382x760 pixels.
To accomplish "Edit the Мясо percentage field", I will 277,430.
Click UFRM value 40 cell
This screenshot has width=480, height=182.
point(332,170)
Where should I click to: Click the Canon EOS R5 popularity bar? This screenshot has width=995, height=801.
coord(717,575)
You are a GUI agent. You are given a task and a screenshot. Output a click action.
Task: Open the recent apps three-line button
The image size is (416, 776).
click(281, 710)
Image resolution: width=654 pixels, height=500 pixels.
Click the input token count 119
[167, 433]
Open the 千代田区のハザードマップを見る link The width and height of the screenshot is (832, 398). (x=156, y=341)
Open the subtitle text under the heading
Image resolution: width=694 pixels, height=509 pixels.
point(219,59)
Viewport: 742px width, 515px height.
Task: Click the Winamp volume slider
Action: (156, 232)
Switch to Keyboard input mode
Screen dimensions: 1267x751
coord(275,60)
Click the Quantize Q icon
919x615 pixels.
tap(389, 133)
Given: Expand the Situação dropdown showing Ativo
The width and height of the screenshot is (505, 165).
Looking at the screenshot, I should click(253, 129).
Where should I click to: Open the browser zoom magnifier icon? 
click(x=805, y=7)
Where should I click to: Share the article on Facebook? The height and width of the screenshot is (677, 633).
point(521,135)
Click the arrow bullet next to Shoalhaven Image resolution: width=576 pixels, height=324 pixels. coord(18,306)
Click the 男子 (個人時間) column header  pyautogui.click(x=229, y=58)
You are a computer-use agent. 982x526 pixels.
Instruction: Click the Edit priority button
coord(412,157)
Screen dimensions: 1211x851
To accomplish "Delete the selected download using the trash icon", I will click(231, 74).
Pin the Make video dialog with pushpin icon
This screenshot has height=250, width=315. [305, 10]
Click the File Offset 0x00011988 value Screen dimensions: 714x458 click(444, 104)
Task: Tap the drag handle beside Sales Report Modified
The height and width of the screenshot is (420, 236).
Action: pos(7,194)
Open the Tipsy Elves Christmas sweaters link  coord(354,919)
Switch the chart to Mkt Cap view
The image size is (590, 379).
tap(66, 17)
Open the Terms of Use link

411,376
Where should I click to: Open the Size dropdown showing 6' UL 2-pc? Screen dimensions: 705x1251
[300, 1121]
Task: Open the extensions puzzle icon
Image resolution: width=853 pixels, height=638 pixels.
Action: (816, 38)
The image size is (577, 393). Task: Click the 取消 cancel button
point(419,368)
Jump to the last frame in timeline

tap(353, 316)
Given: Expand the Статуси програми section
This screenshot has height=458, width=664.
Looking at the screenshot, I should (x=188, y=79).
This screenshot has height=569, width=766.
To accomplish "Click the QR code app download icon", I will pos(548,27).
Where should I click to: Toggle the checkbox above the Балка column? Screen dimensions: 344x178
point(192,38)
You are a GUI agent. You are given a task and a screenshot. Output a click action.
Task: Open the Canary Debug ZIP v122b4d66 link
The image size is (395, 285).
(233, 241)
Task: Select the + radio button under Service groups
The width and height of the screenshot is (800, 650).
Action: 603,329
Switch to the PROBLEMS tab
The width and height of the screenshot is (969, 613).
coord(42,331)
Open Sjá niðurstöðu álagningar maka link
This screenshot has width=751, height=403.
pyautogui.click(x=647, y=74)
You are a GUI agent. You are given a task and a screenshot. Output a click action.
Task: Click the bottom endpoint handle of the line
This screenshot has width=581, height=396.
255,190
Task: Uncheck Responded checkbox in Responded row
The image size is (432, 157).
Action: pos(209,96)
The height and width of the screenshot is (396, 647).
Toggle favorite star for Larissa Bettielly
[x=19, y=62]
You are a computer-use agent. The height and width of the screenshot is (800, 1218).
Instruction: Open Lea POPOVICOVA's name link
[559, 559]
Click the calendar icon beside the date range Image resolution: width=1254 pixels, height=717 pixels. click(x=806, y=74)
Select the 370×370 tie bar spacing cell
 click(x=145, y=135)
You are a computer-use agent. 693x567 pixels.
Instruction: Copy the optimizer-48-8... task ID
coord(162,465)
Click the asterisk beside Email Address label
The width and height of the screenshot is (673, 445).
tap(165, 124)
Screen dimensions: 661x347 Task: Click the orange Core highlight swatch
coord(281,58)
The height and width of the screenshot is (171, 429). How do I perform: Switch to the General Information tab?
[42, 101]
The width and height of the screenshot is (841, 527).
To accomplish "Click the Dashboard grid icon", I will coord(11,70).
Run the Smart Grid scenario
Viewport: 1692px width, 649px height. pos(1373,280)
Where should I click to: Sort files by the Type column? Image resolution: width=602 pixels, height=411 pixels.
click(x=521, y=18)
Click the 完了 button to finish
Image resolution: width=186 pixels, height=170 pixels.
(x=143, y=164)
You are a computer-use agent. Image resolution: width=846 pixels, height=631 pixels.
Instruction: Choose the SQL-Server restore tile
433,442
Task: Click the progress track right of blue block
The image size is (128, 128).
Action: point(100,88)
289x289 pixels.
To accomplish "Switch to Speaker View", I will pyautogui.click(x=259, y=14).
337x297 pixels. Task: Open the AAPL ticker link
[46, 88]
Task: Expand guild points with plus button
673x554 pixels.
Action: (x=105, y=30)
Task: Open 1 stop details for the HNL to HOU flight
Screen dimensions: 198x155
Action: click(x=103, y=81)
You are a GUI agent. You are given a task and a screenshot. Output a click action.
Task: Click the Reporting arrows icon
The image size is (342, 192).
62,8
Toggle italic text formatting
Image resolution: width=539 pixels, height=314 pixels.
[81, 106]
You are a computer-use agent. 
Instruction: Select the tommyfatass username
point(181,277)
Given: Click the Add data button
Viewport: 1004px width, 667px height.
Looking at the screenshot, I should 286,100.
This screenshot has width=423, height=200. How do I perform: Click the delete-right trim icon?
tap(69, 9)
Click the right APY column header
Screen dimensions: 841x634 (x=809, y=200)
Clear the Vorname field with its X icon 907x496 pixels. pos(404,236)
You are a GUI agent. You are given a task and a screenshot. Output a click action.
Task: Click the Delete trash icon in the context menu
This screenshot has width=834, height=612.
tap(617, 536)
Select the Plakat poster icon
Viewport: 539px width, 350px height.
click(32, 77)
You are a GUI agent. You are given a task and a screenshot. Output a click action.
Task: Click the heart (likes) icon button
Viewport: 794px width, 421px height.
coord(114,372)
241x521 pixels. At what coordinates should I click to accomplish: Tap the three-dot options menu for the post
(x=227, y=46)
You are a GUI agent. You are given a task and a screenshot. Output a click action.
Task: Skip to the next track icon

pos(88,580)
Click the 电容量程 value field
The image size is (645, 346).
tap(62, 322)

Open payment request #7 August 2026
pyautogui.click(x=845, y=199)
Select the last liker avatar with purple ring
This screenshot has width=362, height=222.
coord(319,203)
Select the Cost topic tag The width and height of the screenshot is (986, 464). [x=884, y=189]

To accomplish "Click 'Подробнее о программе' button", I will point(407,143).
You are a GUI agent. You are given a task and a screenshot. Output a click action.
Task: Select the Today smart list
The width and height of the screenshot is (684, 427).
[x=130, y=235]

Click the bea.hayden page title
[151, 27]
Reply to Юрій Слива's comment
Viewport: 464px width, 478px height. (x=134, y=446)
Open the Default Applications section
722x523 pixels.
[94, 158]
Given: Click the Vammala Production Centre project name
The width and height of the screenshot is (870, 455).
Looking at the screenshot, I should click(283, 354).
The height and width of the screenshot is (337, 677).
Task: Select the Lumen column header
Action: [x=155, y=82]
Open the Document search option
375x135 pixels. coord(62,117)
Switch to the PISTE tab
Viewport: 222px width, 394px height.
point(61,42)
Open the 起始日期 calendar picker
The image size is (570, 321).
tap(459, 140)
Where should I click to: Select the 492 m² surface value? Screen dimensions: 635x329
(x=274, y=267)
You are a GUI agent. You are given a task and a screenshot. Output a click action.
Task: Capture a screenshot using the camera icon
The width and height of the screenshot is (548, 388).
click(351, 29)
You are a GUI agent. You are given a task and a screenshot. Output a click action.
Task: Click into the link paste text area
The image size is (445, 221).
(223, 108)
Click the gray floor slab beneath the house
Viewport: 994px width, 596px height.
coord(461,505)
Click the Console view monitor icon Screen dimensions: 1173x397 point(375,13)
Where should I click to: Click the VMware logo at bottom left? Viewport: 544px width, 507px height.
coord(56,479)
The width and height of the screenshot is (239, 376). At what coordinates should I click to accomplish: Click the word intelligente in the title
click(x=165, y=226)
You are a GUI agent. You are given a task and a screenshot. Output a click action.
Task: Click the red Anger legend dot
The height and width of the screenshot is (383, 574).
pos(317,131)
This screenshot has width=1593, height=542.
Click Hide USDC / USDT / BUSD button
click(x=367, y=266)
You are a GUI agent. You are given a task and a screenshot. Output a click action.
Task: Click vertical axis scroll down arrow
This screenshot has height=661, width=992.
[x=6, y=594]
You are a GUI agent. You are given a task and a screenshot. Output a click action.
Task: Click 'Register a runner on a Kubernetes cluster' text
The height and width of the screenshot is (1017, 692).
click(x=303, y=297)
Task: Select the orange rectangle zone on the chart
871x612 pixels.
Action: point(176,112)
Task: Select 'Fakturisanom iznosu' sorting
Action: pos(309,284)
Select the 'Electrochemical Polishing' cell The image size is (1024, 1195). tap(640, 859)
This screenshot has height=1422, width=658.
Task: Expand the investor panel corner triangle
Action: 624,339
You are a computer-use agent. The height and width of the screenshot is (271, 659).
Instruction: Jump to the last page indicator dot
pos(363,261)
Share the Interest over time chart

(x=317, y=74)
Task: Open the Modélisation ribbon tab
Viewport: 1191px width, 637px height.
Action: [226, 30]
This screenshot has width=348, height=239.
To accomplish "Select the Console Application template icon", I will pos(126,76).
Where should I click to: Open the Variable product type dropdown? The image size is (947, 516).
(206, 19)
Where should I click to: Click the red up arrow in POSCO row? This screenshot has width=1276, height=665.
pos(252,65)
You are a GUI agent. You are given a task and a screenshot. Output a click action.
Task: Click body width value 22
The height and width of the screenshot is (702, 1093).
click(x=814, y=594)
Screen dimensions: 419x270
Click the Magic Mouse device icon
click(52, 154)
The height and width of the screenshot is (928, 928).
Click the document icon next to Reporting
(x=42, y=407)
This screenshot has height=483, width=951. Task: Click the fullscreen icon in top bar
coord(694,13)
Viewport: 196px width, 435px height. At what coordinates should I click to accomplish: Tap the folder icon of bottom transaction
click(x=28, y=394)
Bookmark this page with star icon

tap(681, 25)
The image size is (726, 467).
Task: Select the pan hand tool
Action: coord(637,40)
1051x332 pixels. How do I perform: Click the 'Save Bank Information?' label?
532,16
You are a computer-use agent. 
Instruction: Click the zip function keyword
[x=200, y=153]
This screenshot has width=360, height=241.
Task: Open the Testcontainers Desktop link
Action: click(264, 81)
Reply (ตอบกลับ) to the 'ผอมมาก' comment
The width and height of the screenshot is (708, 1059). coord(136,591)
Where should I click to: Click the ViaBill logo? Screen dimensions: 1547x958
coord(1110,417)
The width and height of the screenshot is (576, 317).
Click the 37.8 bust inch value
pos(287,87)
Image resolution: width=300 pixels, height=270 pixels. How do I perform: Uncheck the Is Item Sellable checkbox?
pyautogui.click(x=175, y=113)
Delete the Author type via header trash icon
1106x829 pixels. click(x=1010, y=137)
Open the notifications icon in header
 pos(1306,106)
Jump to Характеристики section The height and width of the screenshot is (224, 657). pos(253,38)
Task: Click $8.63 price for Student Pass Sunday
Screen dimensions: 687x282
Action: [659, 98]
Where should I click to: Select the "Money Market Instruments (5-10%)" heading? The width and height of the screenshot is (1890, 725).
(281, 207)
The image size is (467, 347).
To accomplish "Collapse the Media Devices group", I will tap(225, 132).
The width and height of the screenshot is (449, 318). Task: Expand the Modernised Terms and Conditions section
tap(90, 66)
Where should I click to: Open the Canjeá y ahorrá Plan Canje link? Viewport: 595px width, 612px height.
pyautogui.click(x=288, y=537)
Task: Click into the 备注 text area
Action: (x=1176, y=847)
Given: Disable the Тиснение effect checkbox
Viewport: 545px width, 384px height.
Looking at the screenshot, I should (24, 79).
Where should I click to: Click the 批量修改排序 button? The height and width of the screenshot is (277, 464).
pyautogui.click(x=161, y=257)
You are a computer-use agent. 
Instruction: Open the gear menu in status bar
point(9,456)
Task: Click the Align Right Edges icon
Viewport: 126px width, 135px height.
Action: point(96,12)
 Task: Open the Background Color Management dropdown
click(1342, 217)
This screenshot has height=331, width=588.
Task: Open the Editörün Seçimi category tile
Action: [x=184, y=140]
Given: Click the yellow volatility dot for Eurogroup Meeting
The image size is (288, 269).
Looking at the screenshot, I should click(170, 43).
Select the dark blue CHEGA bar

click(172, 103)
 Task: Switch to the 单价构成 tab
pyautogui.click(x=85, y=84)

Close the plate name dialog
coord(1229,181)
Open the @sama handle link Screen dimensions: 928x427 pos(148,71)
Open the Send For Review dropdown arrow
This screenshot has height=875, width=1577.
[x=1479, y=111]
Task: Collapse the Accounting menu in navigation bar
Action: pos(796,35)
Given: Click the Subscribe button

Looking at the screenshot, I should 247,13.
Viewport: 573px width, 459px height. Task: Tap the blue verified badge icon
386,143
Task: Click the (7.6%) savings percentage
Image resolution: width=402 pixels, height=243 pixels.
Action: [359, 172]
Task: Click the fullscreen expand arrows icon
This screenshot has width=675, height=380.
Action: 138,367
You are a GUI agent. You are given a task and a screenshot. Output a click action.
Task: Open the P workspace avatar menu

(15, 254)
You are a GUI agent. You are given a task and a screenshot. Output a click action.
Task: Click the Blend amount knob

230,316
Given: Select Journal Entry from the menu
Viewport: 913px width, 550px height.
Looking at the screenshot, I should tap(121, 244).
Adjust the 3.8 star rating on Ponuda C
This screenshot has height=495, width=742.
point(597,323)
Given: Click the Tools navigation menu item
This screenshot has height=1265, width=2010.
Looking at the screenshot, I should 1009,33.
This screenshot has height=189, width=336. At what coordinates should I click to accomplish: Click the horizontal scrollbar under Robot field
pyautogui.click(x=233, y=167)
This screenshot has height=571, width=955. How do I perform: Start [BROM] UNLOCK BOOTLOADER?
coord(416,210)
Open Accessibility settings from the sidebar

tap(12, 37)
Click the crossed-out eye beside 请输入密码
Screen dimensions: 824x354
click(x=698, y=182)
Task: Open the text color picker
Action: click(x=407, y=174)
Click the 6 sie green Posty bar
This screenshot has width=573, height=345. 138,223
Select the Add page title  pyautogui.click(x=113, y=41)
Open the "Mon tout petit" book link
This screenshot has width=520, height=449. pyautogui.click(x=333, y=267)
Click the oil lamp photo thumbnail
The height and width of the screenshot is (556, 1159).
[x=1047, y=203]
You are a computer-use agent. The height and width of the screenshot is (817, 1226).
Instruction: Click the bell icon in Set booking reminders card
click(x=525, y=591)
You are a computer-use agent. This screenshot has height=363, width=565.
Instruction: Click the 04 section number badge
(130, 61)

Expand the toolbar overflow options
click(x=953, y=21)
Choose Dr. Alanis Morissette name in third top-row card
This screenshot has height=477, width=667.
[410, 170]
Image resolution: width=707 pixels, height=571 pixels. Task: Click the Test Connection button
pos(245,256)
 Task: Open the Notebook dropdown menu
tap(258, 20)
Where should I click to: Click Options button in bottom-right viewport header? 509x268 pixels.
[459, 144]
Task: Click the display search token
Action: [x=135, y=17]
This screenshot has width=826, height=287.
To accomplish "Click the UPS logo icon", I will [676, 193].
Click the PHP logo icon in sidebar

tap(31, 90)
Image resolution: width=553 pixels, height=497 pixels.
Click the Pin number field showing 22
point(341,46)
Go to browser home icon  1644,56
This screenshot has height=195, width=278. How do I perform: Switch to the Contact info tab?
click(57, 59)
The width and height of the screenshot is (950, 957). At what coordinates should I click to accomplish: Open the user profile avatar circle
== == ==
AIM OF THE EXERCISE: Give back exactly the lines above, from the line containing "Where should I click to: Open the Size" through the line containing "Given: Expand the Статуси програми section", with both end lines and nothing more.

EXERCISE RESULT:
Where should I click to: Open the Size dropdown showing 6' UL 2-pc? Screen dimensions: 705x1251
[300, 1121]
Task: Open the extensions puzzle icon
Image resolution: width=853 pixels, height=638 pixels.
Action: (816, 38)
The image size is (577, 393). Task: Click the 取消 cancel button
point(419,368)
Jump to the last frame in timeline

tap(353, 316)
Given: Expand the Статуси програми section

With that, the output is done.